> WHAT THE EXERCISE ASKS
The answer should be a single number: how many lines in the material contain "green".

> INPUT MATERIAL
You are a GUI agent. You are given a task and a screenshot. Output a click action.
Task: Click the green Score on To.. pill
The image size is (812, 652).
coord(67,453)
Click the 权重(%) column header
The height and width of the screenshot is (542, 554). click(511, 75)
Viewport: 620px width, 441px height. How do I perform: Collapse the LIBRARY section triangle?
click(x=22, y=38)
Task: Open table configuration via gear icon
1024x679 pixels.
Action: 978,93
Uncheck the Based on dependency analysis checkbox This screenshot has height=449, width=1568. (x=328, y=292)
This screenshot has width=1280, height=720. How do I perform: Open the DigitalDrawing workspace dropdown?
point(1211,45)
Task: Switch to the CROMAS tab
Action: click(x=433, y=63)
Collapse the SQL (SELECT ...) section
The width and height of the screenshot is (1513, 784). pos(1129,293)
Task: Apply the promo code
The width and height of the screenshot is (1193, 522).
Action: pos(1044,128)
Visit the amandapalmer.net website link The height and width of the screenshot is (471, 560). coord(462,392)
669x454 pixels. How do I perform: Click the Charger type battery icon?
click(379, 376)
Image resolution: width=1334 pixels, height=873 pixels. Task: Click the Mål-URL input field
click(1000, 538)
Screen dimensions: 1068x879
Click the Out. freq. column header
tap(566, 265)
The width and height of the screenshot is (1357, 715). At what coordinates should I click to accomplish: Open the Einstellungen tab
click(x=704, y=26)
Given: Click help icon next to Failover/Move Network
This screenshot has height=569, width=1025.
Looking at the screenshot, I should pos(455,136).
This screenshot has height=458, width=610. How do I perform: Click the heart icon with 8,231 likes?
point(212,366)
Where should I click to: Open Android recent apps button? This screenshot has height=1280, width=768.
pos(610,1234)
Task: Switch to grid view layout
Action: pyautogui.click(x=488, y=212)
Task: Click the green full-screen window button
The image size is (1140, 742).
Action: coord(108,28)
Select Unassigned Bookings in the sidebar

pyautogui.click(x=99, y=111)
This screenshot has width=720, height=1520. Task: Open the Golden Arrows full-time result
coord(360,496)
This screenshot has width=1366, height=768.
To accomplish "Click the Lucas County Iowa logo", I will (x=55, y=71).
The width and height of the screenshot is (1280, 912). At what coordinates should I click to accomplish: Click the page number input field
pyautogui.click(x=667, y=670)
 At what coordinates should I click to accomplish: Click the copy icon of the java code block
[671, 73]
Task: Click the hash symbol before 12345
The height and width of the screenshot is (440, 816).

> YOUR SOLUTION
2